▸ **WHAT THIS TASK INVOLVES**
Would you please copy each line below that includes the string "badge"?
+ + +
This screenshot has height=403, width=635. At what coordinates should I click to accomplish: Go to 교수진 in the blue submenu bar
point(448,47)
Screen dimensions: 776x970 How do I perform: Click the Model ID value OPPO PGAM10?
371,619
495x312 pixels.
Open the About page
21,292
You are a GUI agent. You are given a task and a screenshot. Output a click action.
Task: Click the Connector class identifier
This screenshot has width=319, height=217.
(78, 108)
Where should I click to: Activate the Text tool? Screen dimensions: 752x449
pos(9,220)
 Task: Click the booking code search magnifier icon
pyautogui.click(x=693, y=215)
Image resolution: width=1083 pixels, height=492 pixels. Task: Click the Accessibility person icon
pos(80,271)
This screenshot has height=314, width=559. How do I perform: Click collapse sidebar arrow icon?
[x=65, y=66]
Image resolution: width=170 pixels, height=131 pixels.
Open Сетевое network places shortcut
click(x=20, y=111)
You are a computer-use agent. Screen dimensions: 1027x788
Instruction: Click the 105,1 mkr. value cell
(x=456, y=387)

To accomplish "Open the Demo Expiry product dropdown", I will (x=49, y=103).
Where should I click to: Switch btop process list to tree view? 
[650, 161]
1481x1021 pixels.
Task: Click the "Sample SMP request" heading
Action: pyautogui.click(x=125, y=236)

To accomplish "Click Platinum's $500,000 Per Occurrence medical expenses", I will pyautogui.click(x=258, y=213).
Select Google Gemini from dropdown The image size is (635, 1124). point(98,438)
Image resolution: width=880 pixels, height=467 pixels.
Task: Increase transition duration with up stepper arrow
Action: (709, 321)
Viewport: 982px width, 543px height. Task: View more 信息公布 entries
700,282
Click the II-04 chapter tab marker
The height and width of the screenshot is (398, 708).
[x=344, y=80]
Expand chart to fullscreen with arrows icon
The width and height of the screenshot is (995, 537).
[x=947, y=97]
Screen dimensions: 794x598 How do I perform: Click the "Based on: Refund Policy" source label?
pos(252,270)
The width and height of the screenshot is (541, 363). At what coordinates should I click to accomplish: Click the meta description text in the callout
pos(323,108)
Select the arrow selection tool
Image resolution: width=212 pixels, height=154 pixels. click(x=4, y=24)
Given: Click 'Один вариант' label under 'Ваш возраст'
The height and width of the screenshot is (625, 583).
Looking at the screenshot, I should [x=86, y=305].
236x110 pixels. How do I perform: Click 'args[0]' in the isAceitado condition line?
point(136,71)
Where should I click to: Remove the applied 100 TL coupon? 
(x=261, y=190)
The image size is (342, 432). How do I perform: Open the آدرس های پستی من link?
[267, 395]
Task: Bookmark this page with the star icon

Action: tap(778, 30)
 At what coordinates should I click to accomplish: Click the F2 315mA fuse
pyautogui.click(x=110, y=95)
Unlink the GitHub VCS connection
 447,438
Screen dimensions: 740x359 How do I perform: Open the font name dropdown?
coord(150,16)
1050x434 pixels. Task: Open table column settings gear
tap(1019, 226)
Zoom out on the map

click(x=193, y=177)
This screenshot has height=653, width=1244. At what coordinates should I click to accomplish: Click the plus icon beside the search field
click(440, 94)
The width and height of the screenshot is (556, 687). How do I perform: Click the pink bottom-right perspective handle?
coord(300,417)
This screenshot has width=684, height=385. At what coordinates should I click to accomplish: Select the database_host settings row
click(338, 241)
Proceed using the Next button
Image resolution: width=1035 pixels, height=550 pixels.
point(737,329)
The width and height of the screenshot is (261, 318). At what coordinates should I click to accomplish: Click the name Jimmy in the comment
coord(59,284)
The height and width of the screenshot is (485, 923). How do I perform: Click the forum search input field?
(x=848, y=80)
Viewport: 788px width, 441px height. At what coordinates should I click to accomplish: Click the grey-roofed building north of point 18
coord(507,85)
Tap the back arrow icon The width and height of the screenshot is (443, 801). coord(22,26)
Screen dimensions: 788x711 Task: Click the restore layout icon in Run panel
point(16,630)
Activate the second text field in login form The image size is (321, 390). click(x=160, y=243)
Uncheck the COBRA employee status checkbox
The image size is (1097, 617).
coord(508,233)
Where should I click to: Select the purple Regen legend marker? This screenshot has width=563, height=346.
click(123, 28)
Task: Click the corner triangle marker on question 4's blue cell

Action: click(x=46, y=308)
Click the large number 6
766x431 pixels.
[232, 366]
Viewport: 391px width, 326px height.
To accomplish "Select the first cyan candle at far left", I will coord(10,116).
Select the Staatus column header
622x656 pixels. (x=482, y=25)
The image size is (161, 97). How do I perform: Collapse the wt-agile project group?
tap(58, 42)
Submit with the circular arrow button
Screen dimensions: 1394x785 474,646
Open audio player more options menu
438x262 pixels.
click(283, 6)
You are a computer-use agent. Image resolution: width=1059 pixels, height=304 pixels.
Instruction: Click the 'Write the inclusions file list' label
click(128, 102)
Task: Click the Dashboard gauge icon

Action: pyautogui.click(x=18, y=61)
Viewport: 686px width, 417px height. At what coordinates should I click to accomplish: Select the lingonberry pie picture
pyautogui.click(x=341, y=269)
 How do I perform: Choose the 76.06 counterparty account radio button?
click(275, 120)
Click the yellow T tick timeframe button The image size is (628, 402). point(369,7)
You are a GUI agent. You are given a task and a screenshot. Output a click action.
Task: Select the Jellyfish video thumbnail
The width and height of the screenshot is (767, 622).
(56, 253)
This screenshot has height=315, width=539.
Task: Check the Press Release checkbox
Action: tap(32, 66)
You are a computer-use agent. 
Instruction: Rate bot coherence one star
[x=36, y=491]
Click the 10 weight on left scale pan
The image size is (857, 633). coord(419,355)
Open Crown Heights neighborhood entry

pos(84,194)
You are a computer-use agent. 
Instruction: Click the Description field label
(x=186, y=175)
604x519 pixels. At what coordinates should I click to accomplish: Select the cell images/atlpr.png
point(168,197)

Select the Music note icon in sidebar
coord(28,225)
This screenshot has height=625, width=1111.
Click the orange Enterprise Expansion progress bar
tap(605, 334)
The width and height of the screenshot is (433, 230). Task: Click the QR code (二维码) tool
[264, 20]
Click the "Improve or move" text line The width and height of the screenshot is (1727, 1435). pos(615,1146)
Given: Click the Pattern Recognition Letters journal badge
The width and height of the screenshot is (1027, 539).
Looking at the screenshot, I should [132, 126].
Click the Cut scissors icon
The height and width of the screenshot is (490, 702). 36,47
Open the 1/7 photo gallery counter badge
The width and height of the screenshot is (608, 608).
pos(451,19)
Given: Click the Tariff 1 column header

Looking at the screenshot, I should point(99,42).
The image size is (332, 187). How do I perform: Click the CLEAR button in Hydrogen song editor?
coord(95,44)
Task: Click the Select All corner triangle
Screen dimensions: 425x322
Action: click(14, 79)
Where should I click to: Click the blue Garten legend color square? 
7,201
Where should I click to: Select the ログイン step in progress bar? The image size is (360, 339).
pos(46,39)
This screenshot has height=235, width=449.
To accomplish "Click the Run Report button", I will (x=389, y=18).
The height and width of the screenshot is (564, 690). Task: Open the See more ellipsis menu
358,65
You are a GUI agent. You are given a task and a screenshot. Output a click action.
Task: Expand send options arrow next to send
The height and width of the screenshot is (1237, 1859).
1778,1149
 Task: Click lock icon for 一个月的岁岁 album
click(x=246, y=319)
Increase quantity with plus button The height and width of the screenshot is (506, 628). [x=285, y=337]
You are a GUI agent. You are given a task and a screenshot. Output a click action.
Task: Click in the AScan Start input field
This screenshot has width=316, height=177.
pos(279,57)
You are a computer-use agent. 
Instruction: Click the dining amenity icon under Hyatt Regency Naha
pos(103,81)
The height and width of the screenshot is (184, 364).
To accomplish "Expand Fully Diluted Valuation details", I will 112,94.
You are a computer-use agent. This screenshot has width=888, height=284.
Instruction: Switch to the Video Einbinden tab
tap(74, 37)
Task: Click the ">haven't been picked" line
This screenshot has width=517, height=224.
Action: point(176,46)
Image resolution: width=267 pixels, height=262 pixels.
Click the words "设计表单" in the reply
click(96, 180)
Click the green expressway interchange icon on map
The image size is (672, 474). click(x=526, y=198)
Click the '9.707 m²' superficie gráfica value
+ + +
▸ **RESPONSE TO THIS TASK**
Given: Click the Pattern Recognition Letters journal badge
Open the 1/7 photo gallery counter badge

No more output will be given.